(What the task requires): Among the entries below, which lines include the string "computer"? Show each one.
┄┄┄┄┄┄┄┄┄┄┄┄┄┄┄┄┄┄┄┄
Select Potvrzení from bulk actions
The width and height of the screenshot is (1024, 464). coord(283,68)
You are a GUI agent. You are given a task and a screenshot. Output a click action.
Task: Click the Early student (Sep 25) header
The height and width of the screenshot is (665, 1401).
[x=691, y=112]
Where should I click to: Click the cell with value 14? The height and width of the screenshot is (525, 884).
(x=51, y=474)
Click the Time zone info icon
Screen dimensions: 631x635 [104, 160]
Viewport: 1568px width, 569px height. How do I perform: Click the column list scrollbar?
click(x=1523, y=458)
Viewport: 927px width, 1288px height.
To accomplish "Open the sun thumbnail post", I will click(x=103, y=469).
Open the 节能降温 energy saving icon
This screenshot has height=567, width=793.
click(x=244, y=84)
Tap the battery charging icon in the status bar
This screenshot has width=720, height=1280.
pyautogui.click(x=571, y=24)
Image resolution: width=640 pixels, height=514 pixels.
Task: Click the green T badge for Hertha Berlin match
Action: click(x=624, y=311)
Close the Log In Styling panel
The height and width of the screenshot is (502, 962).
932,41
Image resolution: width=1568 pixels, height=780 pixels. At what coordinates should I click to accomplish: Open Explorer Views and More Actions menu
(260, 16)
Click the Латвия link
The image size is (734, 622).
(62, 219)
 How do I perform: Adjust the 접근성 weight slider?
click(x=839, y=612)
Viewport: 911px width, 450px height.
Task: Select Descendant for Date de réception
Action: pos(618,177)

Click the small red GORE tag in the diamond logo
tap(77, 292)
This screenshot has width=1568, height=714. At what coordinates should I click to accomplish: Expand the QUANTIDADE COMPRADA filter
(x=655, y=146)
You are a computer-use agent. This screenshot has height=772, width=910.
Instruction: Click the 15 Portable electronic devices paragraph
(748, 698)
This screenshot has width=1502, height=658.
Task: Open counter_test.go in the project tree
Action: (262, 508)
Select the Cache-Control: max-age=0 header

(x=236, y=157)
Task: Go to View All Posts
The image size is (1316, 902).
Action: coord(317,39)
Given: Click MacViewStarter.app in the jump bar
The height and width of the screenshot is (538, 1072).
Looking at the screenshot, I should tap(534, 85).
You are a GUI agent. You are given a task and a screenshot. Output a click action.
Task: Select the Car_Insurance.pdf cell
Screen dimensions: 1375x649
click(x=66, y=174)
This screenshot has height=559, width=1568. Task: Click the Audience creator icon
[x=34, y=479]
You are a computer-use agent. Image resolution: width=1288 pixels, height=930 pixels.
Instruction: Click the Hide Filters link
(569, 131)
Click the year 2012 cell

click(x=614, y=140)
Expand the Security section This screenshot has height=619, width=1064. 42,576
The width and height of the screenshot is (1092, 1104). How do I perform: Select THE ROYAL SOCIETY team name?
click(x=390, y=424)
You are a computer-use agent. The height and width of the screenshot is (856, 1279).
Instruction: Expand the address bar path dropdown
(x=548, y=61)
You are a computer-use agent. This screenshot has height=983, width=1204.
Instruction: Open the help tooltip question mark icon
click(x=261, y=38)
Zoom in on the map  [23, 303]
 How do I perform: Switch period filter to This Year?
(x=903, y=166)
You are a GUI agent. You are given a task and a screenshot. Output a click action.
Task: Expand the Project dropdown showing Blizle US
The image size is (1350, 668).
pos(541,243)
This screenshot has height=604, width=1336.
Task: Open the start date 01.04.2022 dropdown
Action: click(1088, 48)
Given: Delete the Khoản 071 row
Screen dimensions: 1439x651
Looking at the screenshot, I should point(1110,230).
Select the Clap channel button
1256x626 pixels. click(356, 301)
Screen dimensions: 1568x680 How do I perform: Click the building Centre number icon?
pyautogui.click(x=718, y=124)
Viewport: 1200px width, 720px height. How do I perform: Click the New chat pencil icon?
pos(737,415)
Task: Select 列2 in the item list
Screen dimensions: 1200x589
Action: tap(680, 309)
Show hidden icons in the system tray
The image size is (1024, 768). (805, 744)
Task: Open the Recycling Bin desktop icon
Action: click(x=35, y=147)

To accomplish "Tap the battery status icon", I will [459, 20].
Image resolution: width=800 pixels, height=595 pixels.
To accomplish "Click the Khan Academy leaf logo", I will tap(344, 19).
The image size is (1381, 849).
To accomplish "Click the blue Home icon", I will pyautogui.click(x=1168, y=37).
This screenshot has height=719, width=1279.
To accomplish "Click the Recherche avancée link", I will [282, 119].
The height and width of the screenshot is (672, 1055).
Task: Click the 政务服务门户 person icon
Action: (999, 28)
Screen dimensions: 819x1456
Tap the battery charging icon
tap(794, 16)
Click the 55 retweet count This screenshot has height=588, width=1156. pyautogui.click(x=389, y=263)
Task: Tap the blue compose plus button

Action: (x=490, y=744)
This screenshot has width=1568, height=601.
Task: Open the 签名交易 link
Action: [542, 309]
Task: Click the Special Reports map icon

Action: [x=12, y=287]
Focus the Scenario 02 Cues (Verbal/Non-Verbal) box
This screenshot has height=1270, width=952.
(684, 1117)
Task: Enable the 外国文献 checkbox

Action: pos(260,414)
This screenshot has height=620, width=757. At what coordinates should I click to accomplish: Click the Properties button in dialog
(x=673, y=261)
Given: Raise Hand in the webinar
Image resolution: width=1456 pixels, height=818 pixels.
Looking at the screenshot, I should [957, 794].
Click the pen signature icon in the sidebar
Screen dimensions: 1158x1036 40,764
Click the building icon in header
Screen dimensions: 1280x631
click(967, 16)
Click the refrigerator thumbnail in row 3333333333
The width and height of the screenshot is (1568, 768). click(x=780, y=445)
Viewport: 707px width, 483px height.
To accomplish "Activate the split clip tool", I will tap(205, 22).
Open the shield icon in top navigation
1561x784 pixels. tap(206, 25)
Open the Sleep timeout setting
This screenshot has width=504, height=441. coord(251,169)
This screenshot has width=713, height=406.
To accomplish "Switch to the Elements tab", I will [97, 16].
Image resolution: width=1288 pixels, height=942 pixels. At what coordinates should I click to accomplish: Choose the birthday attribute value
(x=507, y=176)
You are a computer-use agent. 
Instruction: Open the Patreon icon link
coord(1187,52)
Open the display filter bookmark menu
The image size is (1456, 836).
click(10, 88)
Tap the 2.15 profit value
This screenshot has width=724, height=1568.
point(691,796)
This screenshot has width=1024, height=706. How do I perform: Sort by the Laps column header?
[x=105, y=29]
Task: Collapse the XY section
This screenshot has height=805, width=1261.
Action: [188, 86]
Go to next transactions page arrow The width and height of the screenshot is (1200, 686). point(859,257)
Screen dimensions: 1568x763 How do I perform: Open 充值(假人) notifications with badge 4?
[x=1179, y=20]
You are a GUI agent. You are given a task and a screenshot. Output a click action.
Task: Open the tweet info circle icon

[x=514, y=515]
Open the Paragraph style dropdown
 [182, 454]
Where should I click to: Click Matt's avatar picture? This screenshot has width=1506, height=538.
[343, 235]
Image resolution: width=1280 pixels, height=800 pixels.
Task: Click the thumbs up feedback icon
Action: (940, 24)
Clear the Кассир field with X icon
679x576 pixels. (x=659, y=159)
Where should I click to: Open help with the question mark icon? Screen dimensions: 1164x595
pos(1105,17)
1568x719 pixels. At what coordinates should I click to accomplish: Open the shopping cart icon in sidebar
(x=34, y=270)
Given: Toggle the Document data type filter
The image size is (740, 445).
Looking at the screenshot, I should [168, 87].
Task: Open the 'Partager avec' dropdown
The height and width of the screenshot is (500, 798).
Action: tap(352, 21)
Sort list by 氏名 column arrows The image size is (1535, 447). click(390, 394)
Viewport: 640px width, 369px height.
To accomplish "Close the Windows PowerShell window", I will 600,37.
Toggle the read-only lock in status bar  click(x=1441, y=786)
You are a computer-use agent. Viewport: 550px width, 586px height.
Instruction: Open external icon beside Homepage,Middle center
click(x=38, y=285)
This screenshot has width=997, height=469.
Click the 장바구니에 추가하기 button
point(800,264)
┄┄┄┄┄┄┄┄┄┄┄┄┄┄┄┄┄┄┄┄
(Response):
You are a computer-use agent. This screenshot has height=772, width=910.
You are a computer-use agent. Image resolution: width=1288 pixels, height=930 pixels.
You are a computer-use agent. The height and width of the screenshot is (856, 1279).
You are a computer-use agent. This screenshot has height=983, width=1204.
You are a computer-use agent. 
You are a computer-use agent. Viewport: 550px width, 586px height.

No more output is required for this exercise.